[SUPPLIED MATERIAL Boundary: Start]

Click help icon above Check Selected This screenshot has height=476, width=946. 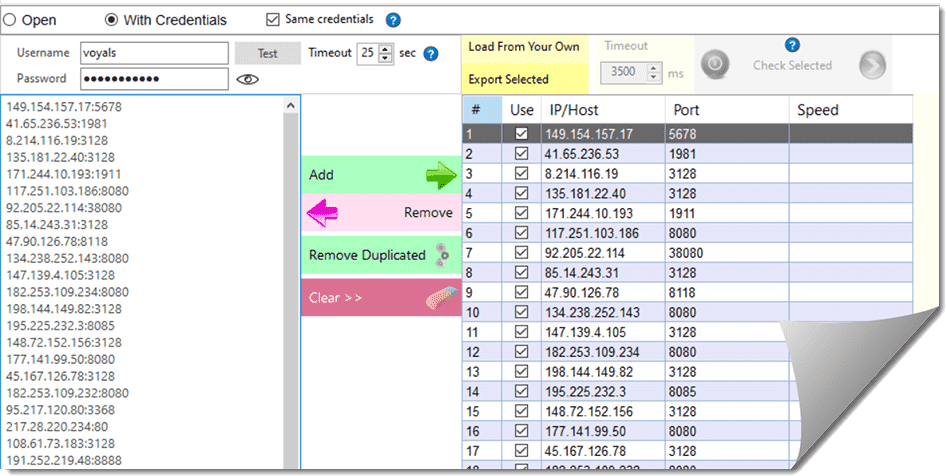pyautogui.click(x=792, y=45)
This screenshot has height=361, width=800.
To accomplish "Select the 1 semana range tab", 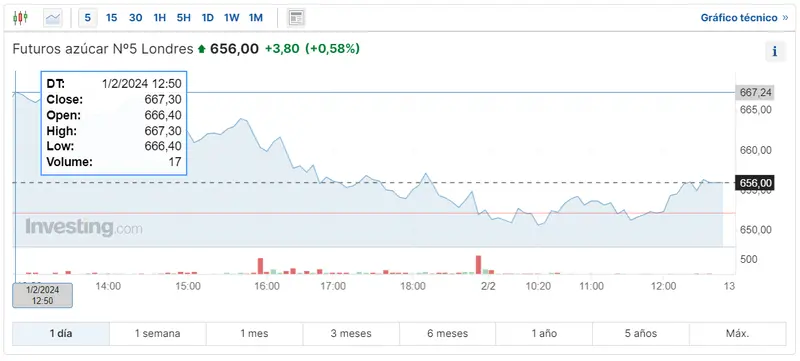I will click(158, 334).
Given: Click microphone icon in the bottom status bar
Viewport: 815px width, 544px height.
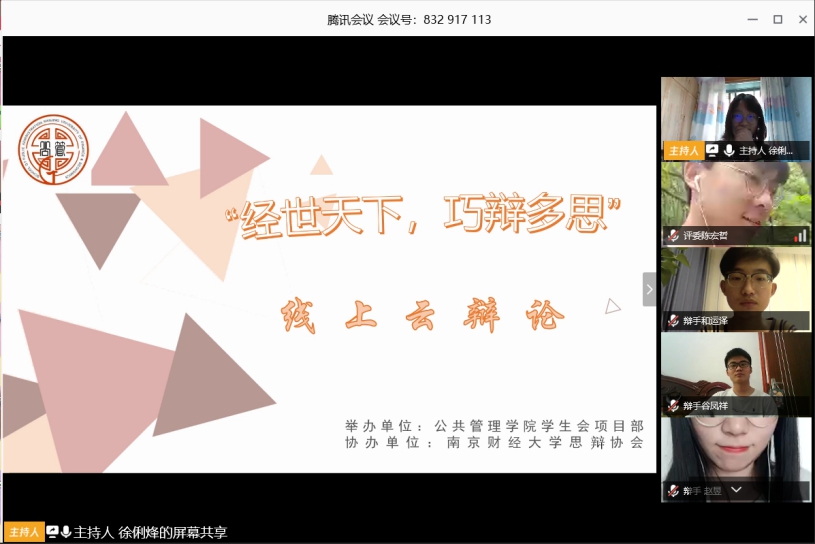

[SUPPLIED MATERIAL Boundary: End]

EXERCISE REQUIREMENTS:
All that is wanted is an exact copy of the lines from the line bearing "Given: Click microphone" through the final line of the entries, including both ends but no pictures.

EXERCISE RESPONSE:
Given: Click microphone icon in the bottom status bar
Viewport: 815px width, 544px height.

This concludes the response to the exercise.